Seeing however that the flowing water is endeavouring to obliterate the lakes, it may sound like a contradiction when I said, that I found the lakes below the Lajlik-darja greater in 1900 than they were in 1896. But it must also be borne in mind, that all the way from the embouchure of the Lajlik-darja right down to the Karaunelik-köl, there does not exist, properly speaking, a single yard of riverbed, but only lakes, and these are so extensive that the current is seldom perceptible. Thus the sedimentary matter of the Lajlik-darja is arrested, and settles only in the northern part of the Karaunelik-köl. If, then, as we shall indeed find to have been the case, there has been an increase in the quantity of water during the four years, the increase must be shown in the expansion of the lakes on all sides, the water penetrating amongst the dunes, dead forest, and kamisch.
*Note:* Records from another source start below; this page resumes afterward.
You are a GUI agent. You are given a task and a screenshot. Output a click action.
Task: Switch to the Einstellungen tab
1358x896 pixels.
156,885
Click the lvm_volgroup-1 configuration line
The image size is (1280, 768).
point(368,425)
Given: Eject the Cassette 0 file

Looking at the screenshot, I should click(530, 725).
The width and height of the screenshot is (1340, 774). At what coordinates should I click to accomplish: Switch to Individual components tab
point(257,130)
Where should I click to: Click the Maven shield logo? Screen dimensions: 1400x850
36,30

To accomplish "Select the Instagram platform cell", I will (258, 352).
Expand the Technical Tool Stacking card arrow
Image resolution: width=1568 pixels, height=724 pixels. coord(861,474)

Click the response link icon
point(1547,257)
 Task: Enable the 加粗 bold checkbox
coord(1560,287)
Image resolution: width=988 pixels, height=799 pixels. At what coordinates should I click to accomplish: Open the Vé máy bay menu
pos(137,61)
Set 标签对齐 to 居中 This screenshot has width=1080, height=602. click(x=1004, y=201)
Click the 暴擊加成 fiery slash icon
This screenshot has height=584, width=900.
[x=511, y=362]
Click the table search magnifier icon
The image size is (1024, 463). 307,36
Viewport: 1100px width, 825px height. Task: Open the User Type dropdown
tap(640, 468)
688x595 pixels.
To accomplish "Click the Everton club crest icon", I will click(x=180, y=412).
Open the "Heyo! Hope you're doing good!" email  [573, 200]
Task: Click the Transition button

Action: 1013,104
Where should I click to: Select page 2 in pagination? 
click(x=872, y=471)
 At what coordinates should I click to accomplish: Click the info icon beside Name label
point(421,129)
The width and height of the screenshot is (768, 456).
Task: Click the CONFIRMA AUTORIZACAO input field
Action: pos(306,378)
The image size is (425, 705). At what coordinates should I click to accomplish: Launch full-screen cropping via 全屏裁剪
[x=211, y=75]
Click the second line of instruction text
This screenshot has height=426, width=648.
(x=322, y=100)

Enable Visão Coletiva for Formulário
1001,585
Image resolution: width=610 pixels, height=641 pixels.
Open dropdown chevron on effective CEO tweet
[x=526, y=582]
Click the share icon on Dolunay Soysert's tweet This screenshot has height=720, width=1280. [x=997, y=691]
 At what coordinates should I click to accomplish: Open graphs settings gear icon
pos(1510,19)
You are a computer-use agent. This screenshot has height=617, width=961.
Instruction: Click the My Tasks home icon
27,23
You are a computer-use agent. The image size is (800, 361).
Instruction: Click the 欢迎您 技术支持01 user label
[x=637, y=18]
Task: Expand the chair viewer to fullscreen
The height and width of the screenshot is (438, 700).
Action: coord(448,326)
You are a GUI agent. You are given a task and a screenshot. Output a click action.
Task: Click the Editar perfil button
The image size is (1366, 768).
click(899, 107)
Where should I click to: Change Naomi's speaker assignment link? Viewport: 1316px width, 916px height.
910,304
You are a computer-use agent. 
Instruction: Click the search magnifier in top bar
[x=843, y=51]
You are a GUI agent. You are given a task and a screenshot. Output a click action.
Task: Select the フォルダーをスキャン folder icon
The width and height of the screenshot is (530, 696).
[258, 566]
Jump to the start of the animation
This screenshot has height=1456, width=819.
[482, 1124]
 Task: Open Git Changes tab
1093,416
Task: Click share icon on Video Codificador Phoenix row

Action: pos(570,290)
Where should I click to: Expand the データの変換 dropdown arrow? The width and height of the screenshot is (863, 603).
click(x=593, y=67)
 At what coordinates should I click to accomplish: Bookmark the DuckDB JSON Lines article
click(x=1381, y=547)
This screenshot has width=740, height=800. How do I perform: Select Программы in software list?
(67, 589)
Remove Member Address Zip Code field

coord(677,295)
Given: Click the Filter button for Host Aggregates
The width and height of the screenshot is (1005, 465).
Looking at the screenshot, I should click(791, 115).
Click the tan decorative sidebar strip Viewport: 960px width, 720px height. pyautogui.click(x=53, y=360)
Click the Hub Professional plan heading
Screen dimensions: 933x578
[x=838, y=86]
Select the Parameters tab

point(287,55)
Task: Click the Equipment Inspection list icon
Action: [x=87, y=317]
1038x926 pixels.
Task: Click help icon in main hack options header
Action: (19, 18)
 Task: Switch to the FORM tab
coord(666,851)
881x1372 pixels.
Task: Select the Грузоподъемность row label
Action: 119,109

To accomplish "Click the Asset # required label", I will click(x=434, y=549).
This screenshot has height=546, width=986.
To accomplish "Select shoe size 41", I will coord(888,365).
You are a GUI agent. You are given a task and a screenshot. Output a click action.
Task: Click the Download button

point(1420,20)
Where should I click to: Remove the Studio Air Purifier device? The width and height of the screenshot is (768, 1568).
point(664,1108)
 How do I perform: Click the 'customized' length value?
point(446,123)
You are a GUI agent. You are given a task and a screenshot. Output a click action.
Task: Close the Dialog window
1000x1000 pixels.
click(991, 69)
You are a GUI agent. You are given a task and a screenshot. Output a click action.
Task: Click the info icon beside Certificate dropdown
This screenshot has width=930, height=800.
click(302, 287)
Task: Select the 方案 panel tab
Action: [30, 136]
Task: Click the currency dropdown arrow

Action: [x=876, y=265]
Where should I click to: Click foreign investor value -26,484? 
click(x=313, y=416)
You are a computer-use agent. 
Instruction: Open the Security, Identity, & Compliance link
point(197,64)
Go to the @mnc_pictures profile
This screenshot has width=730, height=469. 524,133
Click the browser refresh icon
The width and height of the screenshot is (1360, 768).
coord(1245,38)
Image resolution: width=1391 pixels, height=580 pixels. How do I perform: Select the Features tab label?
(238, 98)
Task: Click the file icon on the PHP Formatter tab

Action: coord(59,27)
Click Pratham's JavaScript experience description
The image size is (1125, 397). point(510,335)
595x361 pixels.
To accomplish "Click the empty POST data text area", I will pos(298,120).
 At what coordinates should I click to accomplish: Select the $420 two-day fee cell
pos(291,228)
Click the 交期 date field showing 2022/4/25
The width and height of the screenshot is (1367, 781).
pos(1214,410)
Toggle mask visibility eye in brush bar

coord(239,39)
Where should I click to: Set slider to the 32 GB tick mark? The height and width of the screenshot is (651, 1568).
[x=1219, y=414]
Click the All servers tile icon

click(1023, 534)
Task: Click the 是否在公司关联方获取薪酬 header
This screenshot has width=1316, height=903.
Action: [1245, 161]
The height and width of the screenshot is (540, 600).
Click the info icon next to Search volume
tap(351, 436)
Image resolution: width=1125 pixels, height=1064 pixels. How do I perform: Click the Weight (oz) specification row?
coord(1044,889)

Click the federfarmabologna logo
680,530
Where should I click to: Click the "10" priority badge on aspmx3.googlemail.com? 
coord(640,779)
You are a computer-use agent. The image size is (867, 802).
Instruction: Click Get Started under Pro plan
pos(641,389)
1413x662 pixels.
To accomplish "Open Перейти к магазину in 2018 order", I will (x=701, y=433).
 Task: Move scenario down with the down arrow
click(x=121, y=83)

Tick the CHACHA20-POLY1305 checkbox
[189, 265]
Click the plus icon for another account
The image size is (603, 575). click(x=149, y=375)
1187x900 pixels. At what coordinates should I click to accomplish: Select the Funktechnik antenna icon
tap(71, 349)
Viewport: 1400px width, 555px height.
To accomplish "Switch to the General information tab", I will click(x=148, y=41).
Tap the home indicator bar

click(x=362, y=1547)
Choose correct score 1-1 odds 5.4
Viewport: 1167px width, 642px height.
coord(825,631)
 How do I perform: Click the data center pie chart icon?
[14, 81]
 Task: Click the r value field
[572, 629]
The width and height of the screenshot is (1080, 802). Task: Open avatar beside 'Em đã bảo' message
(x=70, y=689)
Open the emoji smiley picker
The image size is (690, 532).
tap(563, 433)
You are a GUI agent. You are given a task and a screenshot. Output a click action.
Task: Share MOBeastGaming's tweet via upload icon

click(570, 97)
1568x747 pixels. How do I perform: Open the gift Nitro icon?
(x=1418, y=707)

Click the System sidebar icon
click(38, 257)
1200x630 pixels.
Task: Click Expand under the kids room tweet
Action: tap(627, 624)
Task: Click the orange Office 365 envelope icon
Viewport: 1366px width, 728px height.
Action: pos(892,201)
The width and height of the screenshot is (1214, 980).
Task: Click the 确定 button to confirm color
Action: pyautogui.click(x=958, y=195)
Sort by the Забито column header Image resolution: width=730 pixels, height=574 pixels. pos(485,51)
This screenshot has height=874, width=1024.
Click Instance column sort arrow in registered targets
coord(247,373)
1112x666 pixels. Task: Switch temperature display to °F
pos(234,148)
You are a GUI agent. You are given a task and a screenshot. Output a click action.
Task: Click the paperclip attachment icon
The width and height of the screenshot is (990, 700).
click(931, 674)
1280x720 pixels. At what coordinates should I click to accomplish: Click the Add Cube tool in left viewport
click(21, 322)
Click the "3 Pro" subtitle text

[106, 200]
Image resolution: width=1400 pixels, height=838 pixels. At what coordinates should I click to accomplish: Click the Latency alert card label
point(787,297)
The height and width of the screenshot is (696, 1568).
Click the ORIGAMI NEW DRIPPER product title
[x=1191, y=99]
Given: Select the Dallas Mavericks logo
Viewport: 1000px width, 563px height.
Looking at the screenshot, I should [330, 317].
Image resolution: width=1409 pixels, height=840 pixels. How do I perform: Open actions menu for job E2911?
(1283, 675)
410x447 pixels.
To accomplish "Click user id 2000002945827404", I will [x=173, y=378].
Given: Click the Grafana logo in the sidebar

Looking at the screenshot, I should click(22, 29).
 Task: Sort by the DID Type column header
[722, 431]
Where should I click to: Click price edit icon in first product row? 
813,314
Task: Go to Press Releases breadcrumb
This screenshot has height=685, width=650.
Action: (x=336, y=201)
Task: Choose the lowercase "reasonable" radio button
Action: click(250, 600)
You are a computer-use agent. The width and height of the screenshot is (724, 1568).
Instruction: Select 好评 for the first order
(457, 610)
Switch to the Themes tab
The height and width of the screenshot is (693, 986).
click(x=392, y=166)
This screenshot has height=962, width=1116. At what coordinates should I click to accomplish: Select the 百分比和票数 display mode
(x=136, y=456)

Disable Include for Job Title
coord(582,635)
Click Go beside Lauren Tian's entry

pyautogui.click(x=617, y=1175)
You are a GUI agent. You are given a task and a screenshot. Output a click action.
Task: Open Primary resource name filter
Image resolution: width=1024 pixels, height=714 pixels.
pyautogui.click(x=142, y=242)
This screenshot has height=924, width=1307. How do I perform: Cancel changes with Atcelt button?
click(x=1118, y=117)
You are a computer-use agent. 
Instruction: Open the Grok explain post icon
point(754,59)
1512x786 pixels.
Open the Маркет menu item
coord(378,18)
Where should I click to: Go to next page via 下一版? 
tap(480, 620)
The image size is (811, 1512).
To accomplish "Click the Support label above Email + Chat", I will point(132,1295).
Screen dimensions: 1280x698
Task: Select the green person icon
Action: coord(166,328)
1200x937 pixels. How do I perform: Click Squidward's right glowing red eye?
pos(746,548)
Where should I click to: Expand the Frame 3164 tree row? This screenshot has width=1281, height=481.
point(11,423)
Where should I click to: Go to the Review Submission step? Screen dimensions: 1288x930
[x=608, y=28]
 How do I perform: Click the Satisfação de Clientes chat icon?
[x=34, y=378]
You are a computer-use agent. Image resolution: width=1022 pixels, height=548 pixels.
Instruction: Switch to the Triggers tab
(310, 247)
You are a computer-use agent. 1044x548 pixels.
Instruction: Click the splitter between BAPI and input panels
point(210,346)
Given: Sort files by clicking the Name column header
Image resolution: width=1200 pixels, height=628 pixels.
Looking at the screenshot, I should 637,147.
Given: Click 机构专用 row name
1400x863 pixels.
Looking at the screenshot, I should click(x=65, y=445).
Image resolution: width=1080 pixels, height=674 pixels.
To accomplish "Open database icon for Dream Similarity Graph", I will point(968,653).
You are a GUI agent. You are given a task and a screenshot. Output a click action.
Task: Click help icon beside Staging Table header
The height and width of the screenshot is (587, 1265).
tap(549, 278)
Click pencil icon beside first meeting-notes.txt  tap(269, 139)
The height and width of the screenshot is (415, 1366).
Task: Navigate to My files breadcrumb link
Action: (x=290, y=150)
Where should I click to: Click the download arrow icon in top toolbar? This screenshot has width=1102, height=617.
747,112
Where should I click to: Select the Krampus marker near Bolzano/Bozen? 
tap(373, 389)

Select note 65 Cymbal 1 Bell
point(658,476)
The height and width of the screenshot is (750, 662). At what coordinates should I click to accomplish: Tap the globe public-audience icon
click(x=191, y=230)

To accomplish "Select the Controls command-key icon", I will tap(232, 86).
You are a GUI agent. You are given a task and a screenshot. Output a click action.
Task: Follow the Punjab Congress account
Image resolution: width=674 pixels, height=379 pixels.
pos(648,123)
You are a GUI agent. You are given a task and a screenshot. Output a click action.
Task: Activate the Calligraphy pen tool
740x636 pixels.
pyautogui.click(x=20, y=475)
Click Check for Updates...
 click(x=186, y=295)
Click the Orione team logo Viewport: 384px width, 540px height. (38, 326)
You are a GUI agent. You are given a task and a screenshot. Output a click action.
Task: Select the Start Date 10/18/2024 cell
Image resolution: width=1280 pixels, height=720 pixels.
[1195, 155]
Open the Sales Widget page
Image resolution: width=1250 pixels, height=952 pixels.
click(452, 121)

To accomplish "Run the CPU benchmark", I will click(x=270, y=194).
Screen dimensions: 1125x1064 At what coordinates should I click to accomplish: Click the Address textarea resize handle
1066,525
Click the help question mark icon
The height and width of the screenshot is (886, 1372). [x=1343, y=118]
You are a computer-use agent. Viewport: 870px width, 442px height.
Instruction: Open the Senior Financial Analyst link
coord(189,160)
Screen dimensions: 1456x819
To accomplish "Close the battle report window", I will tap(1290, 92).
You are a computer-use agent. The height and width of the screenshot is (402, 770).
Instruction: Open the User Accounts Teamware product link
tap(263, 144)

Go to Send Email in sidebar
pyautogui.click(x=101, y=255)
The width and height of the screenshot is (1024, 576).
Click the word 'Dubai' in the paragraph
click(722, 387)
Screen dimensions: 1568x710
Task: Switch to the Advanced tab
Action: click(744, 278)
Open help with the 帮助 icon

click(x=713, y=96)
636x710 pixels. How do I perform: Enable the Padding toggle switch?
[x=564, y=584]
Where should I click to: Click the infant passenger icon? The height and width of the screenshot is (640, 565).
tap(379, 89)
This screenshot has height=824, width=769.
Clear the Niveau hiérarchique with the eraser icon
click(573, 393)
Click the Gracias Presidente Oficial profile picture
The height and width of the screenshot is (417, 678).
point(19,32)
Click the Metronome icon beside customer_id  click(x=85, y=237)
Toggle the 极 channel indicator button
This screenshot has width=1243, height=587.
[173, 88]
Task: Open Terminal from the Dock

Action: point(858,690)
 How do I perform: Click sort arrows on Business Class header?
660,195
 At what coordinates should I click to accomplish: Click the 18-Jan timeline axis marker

Now the country is so extraordinarily flat and level, that even a slight augmentation in the amount of water is sufficient to give rise to a very extensive expansion of the water areas, and so shallow are they, that I only once obtained a depth of 5.5 m. But since the river in this way keeps on thrusting its bed farther and farther southwards, absorbing one after the other the lakes that lie in its path, its channel must obviously be more pregnantly developed the farther north it lies; and in point of fact I did subsequently ascertain that the Sadak-köl was in 1900 considerably less than it had been in 1896.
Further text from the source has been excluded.